El Libro Semanal es una de las pocas publicaciones que se puede vanagloriar de su longeva historia: 51 años de circular de manera ininterrumpida. Nace en julio de 1952. En aquel tiempo su periodicidad era mensual, por lo que se llamaba El Libro Mensual. Debido a su éxito, cuatro años más tarde se toma la decisión de publicarlo semanalmente. Cambia su nombre a El Libro Semanal y por primera vez se edita como tal en febrero de 1956.

Algunos estudiosos, como Adriana Malvido, señalan que el hecho de que Novedades Editores perteneciera a Rómulo O'Farril, propietario también de acciones de Telesistema Mexicano, hoy TELEVISA, influyó sobremanera para asegurar el éxito de su revista.

Su confección

La historieta tiene un tamaño de 14 por 10 centímetros; su portada es en color y sus interiores en sepia. Este diseño, aunque con pequeñas variantes, se mantiene desde los primeros números. Rubén Monsalvo señala:
Se espera, en un futuro, realizarlo a todo color, pero hemos hecho consultas y el lector quiere que se mantenga en sepia. Esto tiene que ver también con el costo, ya que el precio de la publicación se incrementa cuando es a colores, incluso se le quitan páginas. El Libro Vaquero (a todo color) es de 100 páginas y cuesta seis pesos, mientras que El Libro Semanal tiene 160 páginas y se vende en cinco pesos en promedio. Todo esto afecta al lector.

-¿Cómo asigna el trabajo?
De acuerdo con el guión elegimos al dibujante, ya que puede darle el mayor éxito a un personaje. Seleccionamos los temas para asignarlos a cada dibujante según su estilo. Nos reunimos cada tres o cuatro meses para afinar los cosas en las que estamos fallando. Todos los jueves los dibujantes entregan su trabajo. Las historias que manejamos nos las narran nuestros lectores; son verídicas.

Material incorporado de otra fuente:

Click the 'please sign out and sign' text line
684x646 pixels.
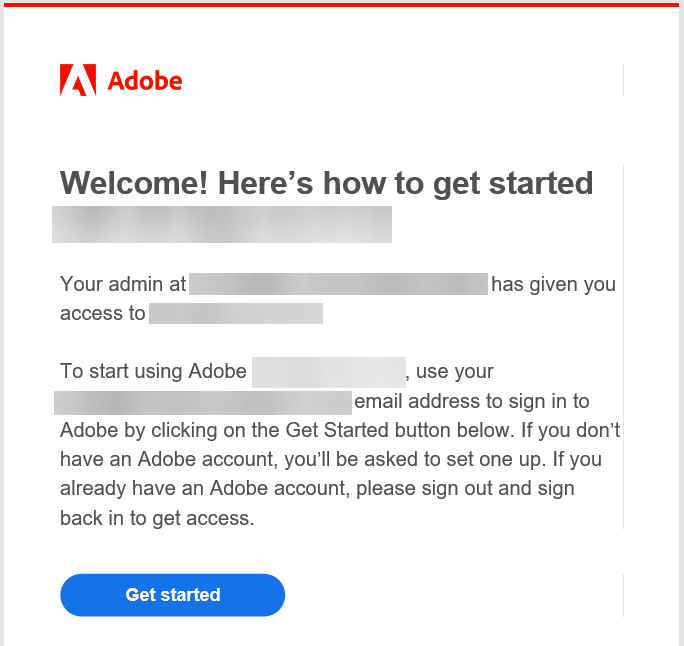click(x=465, y=489)
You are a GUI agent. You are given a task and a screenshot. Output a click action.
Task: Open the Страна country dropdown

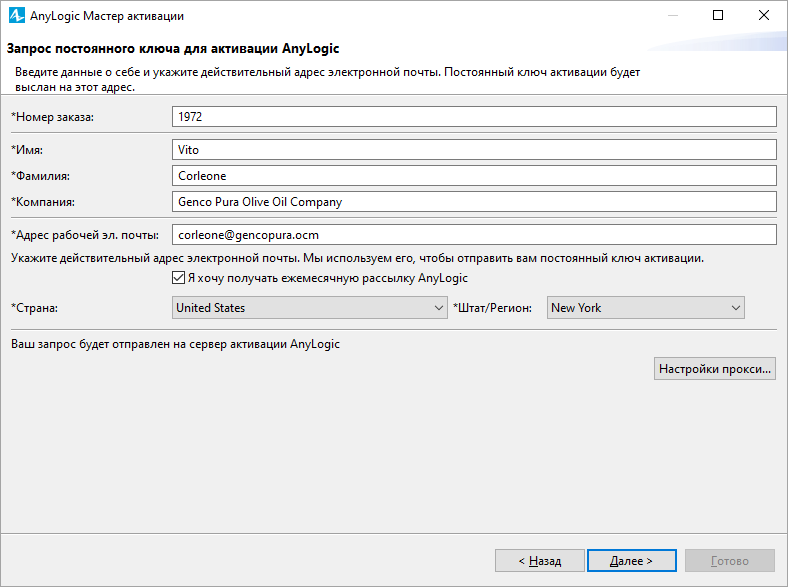pos(309,308)
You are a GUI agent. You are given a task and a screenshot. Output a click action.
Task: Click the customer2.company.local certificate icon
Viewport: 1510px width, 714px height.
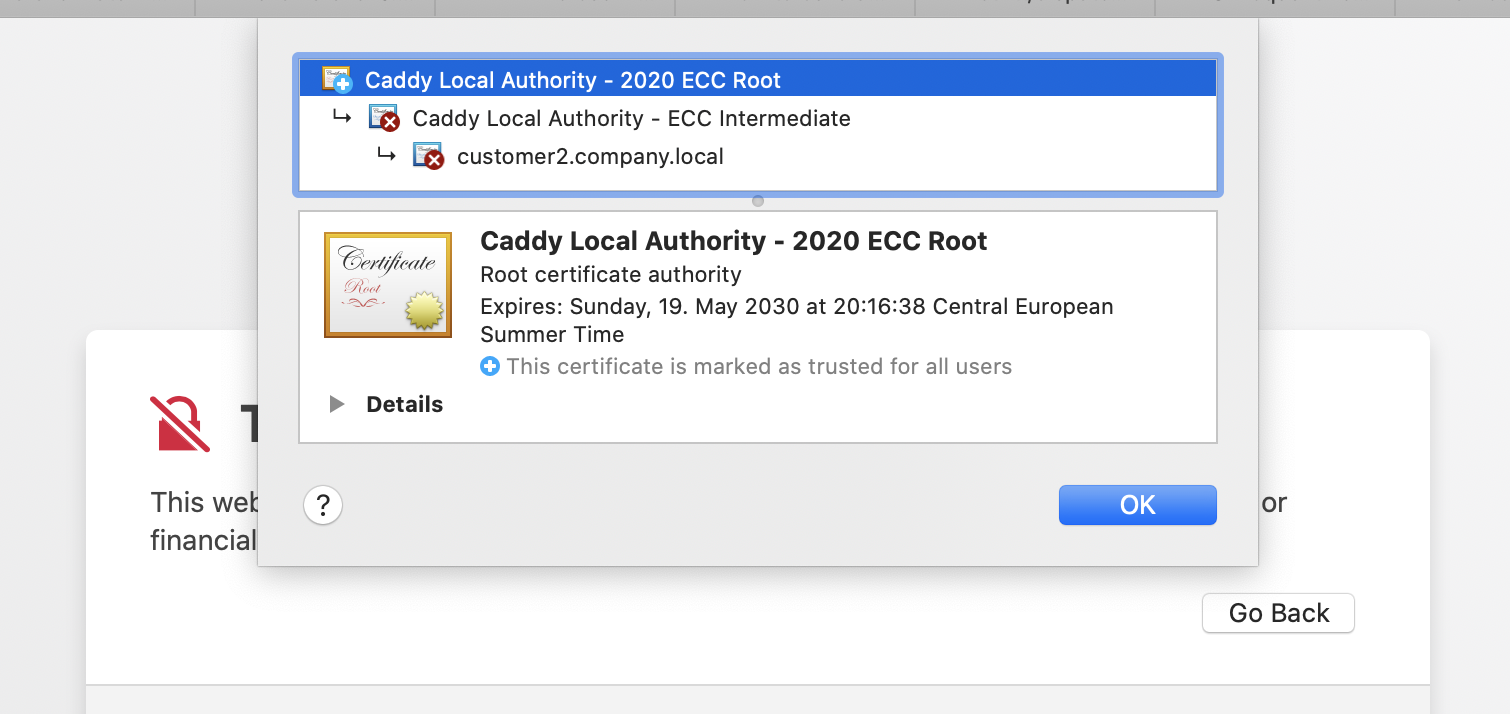click(428, 155)
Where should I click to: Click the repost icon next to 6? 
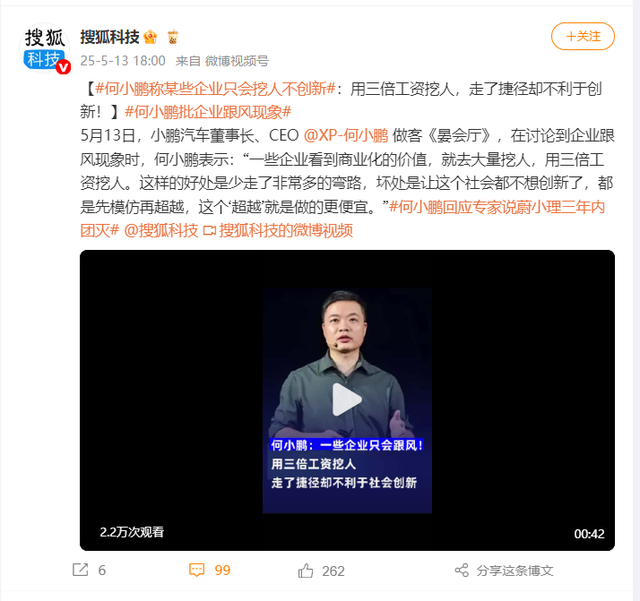tap(80, 570)
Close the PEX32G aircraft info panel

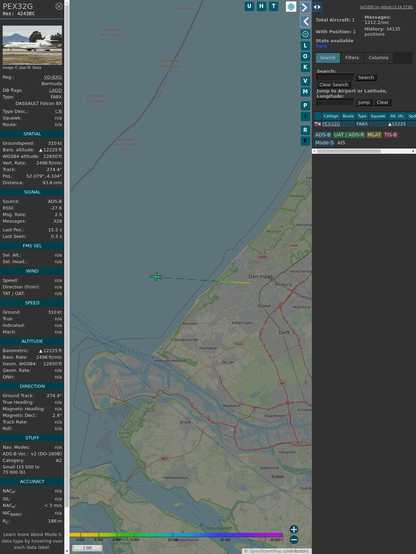point(59,6)
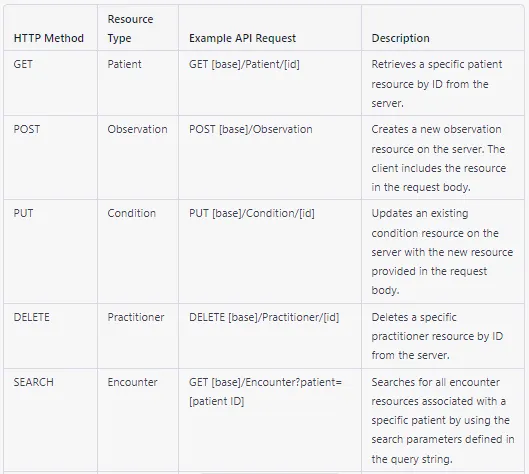This screenshot has height=474, width=529.
Task: Click GET [base]/Patient/[id] request text
Action: click(244, 64)
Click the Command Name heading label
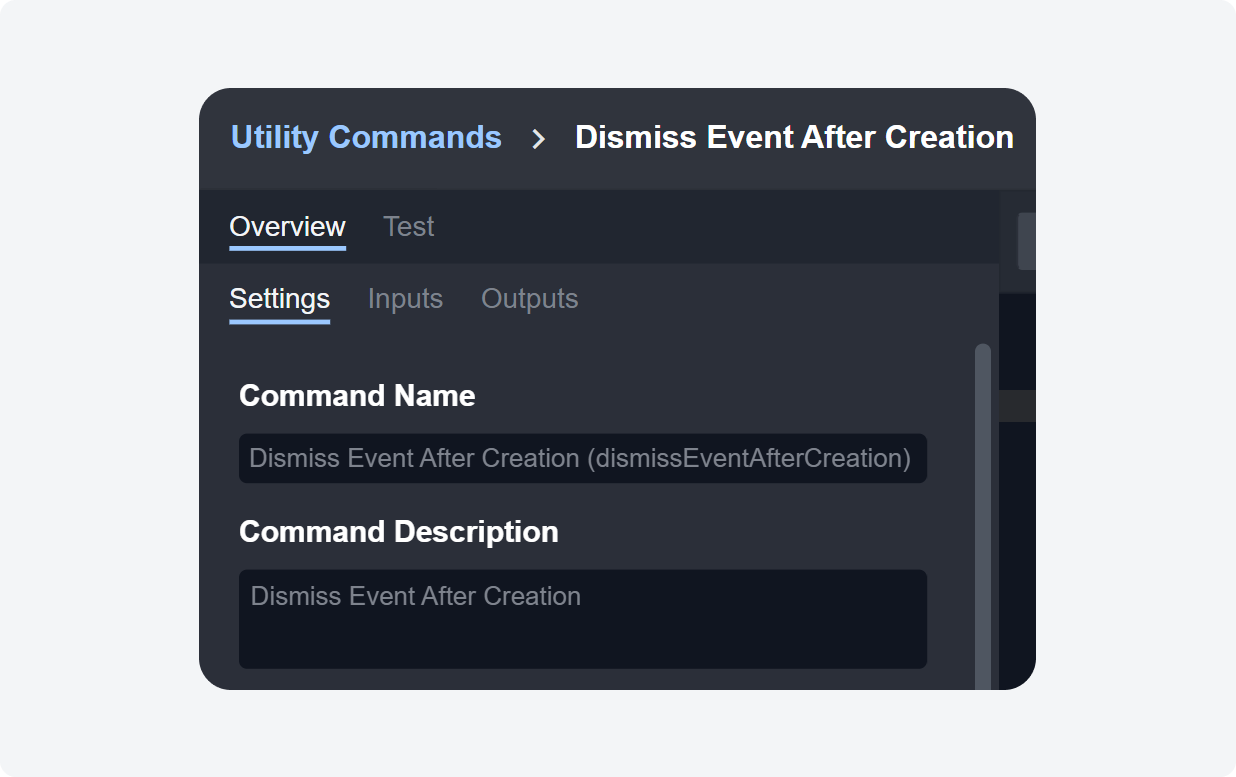The height and width of the screenshot is (777, 1236). tap(357, 396)
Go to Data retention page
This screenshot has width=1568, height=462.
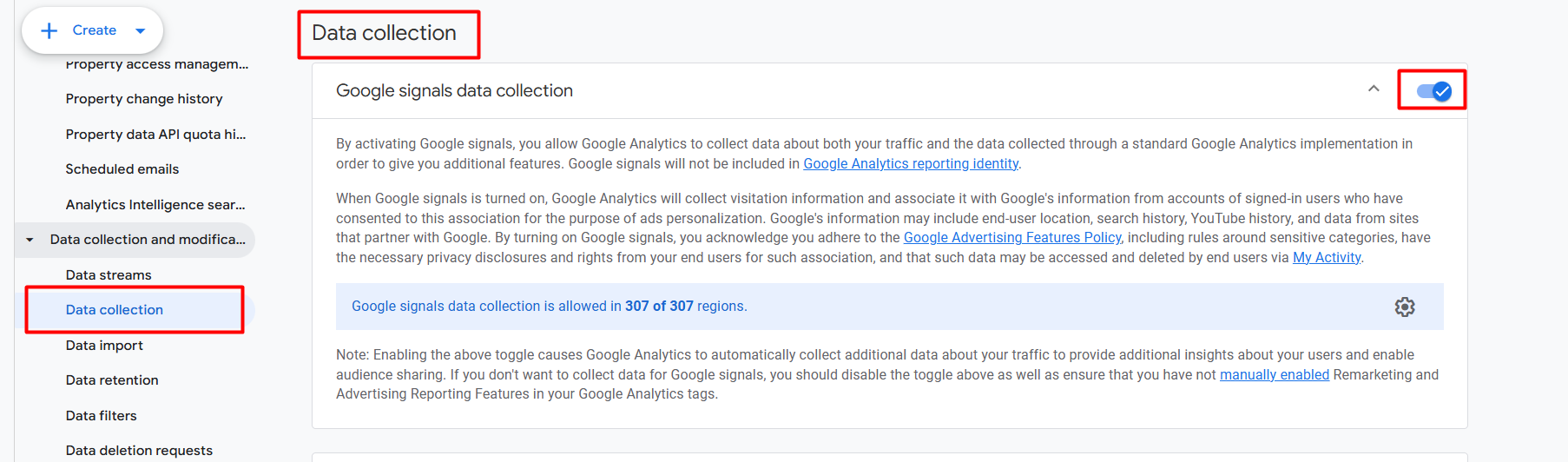coord(112,380)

En el proceso creativo intervienen varias personas. En primer lugar, el argumentista define la historia, escribe el guión y especifica los dibujos por realizarse. Una vez terminado, el editor lo verifica para dárselo al letrista. Éste se encarga de escribir en mayúsculas los diálogos y los cuadros del narrador. Cuando termina su trabajo, las hojas con el texto se pasan al dibujante, quien se encarga de ilustrar la historieta. Los bocetos son realizados con tinta negra y, ya listos, se pasan al editor quien da el visto bueno. Finalmente, el portadista se encarga de realizar la ilustración del frente a todo color.

Cada historieta se tarda entre dos y tres meses para mandarse a talleres y de 15 a 20 días para salir al mercado. Es un promedio de tres meses y medio de trabajo para sacar cada número a la venta.

El salario de un dibujante oscila entre 20 y 25 mil pesos por historieta publicada; el argumentista gana entre cuatro y siete mil pesos, también por historieta; el portadista entre dos mil y dos mil 500, y el letrista mil 300 pesos.